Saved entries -

■ ■ ■ ■

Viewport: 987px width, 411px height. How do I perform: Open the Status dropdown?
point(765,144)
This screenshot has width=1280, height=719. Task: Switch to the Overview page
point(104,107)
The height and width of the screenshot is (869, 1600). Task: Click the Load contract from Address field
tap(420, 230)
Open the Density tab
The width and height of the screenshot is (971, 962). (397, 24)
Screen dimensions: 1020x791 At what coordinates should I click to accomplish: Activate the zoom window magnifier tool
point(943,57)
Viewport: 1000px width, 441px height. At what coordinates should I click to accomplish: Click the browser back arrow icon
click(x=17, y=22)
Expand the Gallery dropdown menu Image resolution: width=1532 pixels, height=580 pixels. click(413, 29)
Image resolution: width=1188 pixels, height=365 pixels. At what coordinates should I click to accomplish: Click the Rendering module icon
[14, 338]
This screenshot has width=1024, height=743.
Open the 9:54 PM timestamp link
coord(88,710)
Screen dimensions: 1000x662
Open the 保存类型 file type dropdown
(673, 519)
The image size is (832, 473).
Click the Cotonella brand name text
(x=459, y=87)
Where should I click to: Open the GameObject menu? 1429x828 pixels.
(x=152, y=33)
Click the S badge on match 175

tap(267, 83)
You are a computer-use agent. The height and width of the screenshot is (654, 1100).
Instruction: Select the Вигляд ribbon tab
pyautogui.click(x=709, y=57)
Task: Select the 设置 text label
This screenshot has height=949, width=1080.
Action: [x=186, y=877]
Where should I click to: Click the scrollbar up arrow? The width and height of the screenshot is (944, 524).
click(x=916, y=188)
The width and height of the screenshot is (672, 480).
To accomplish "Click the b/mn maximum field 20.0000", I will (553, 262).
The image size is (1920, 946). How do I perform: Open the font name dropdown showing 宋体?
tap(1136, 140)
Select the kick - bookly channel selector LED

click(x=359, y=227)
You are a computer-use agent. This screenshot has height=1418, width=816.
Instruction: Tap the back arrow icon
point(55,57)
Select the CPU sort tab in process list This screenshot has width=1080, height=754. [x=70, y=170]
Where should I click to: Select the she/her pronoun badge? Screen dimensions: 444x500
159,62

■ ■ ■ ■

Return word for word the line with "This screenshot has height=949, width=1080." and every line after it through the end of the records above.

This screenshot has height=949, width=1080.
Action: [x=186, y=877]
Where should I click to: Click the scrollbar up arrow? The width and height of the screenshot is (944, 524).
click(x=916, y=188)
The width and height of the screenshot is (672, 480).
To accomplish "Click the b/mn maximum field 20.0000", I will (553, 262).
The image size is (1920, 946). How do I perform: Open the font name dropdown showing 宋体?
tap(1136, 140)
Select the kick - bookly channel selector LED

click(x=359, y=227)
You are a computer-use agent. This screenshot has height=1418, width=816.
Instruction: Tap the back arrow icon
point(55,57)
Select the CPU sort tab in process list This screenshot has width=1080, height=754. [x=70, y=170]
Where should I click to: Select the she/her pronoun badge? Screen dimensions: 444x500
159,62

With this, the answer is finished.